Tuning Bacterial Attachment and Detachment via the Thickness and Dispersity of a pH-Responsive Polymer Brush
journal contributionposted on 07.12.2017, 00:00 by Vivek Yadav, Yuly Andrea Jaimes-Lizcano, Narendra K. Dewangan, Nayoung Park, Tzu-Han Li, Megan L. Robertson, Jacinta C. Conrad
We investigated the effect of two brush parameters, thickness and dispersity in the molecular weight distribution, on the adhesion of bacteria to pH-responsive poly(acrylic acid) (PAA) brushes synthesized using surface-initiated atom transfer radical polymerization. The attachment and detachment of Staphylococcus epidermidis to PAA brushes at pH 4 and pH 9, respectively, were examined with confocal microscopy. An optimal range of brush thickness, 13–18 nm, was identified for minimizing bacterial adhesion on PAA brushes at pH 4, and bacterial attachment did not depend on the brush dispersity.
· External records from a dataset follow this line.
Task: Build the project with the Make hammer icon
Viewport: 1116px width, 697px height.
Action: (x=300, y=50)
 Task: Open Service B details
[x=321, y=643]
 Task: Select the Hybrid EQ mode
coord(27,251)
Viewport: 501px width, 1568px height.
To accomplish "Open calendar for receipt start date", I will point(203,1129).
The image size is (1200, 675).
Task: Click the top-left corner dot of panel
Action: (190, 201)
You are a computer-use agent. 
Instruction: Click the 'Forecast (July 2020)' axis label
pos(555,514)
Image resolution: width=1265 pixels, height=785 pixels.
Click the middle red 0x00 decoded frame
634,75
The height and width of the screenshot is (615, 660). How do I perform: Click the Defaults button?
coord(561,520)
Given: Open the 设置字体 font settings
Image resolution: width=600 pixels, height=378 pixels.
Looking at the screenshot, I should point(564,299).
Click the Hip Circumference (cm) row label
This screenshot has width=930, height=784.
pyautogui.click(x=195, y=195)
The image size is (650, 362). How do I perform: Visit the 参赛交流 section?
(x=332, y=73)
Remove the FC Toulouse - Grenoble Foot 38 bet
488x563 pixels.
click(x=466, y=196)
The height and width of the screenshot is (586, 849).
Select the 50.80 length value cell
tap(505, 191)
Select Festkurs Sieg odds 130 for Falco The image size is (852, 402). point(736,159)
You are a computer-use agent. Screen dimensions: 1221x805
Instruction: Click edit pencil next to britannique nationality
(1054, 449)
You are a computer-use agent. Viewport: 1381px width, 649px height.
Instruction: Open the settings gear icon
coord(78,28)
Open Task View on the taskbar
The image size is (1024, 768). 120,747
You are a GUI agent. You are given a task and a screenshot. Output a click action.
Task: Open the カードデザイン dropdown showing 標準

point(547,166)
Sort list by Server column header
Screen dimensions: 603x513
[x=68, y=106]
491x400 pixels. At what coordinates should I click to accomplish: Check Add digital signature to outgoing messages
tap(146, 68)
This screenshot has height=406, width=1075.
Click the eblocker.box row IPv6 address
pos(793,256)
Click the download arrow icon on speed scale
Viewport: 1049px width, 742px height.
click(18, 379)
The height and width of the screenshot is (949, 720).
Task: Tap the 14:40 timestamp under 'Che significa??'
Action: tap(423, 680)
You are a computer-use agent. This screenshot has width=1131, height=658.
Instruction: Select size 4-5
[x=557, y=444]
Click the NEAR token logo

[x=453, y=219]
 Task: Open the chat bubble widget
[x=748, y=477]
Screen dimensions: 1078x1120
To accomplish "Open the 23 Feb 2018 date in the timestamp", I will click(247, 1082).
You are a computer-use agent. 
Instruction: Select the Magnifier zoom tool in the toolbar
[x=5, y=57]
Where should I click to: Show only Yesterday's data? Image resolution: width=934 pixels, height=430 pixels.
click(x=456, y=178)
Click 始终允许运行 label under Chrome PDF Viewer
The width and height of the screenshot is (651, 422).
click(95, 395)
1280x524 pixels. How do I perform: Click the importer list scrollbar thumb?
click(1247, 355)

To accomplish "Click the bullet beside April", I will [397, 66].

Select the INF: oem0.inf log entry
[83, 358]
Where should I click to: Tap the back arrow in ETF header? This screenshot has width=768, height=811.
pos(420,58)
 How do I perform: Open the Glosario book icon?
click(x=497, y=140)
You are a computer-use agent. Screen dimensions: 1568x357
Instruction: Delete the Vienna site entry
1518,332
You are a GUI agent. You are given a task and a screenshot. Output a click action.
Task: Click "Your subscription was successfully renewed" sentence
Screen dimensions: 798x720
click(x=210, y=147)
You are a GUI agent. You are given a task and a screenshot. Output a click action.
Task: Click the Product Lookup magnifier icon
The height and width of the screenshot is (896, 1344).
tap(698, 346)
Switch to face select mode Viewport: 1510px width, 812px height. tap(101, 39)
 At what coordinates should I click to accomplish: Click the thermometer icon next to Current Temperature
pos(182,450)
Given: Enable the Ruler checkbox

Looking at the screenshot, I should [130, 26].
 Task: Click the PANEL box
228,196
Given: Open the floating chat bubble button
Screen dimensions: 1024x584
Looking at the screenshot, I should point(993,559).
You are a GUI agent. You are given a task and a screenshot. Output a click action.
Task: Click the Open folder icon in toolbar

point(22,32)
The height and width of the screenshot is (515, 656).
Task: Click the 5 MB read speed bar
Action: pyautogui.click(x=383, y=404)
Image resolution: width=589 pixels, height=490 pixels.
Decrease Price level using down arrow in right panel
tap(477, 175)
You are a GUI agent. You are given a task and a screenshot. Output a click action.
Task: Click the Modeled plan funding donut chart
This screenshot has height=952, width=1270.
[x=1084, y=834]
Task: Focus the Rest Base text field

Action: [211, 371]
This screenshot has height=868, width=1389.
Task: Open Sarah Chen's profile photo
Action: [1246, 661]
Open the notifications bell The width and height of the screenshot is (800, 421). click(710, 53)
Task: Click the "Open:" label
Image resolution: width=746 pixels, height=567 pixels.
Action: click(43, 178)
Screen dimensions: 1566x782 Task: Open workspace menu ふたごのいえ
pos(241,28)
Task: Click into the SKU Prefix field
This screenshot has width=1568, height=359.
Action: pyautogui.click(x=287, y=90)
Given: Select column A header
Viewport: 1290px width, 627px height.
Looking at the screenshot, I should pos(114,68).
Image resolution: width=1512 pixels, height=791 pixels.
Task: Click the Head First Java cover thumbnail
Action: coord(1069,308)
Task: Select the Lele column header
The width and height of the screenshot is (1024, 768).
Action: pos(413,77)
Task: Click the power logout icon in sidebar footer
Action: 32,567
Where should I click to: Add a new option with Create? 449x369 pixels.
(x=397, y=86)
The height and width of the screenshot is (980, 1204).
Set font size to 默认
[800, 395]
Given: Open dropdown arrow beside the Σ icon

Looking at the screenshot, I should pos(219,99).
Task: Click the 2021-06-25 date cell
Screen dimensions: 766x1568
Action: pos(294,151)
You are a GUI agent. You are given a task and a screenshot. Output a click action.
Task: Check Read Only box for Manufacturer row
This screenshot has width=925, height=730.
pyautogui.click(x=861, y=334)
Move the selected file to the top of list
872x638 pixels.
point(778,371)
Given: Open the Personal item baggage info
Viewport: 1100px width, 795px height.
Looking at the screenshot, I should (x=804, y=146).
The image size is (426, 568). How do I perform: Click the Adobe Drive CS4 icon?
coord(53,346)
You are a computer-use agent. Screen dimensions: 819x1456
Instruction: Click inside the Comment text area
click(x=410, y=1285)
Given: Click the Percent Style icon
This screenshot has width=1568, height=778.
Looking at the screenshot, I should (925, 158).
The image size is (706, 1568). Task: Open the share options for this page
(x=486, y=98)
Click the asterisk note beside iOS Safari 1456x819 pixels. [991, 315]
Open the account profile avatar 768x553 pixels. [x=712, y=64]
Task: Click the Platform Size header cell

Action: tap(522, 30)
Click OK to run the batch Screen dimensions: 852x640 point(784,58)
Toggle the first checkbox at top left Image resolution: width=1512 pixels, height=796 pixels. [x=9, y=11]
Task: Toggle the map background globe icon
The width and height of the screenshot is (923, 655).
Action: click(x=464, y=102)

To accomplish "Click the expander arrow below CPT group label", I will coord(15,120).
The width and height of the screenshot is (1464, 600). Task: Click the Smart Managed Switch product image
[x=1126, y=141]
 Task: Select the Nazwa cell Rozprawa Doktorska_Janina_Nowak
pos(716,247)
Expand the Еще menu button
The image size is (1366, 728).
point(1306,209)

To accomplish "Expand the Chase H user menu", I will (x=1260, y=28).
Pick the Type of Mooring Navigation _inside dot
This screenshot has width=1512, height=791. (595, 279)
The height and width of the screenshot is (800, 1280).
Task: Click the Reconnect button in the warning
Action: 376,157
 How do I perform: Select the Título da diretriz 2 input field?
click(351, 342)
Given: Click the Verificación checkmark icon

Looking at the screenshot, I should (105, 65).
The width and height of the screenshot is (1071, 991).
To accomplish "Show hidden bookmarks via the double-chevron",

Increasing either the brush thickness or dispersity detached bacteria from the brushes when the pH was increased from 4 to 9. Bacterial detachment likely arose from an enhanced actuation effect in thick or high-dispersity brushes, as PAA brushes change conformation from collapsed to extended states when the pH is increased from 4 to 9. These results suggest that manipulating the molecular weight distribution provides a route to separately tune the attachment and detachment of bacteria.